La teologia infatti risulta necessariamente dalla fusione della fede biblica con la razionalità greca sulla quale si basa il cristianesimo storico già nel Nuovo Testamento. Quando infatti il Vangelo di Giovanni definisce Cristo come il Logos, tale fusione appare chiara ed evidente. L’autore di questo Vangelo esprime la convinzione che nella fede cristiana si manifesta il razionale, anzi la stessa ragione fondamentale. È questo il senso dell’apertura del quarto Vangelo: “All’inizio c’era la ragione, il logos”.

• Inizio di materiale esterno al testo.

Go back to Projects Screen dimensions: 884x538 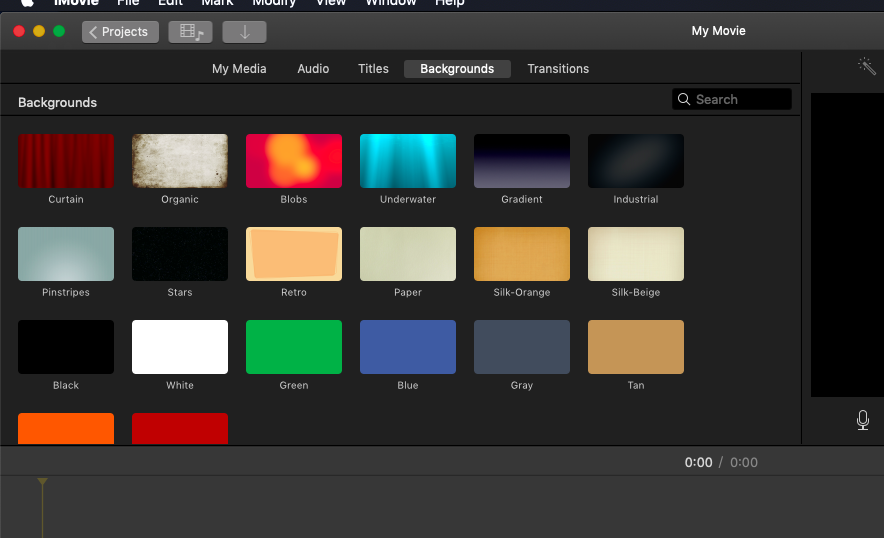tap(119, 32)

La profondità dell’essere è logos e quindi la ragione umana non è un prodotto collaterale casuale del caos irrazionale da cui tutto deriverebbe. Quindi nell’atto fondamentale del cristiano, che è l’atto di fede, si manifesta la ragione, il logos. Ecco perché non può esserci una fede senza la ragione, che la difende da ogni fondamentalismo e attitudine irrazionale. Nello stesso tempo però il contenuto rivelato, quindi l’oggetto della fede, offre alla ragione una dimensione nuova che le permette di allargare il proprio esercizio sapendo che la fede è altro dalla ragione ma non le è aliena.
C’è insomma in origine un rapporto dialettico tra fede e ragione. E la teologia si pone esattamente nel cuore di questo rapporto per innescare un circolo ermeneutico. C’è da dire che la teologia presuppone che il suo oggetto (appunto la fede) non solo non sia estraneo alla razionalità, ma anzi sia nel cuore stesso della ragione (del Logos). La teologia è pertanto l’esercizio del credente per comprendere il fondamento razionale del contenuto della fede. Più precisamente, la teologia è lo sforzo di comprendere in maniera ordinata e con regole generalmente riconosciute e fondate, che si chiamano “metodo scientifico”, il contenuto della fede. È chiaro perciò che la teologia deve far propria la questione fondamentale della verità, la stessa che rendeva ragione della filosofia greca. Ecco perché è tutta tesa alla ricerca della verità, confidando non solo nella forza della ragione, ma anche in quella della fede.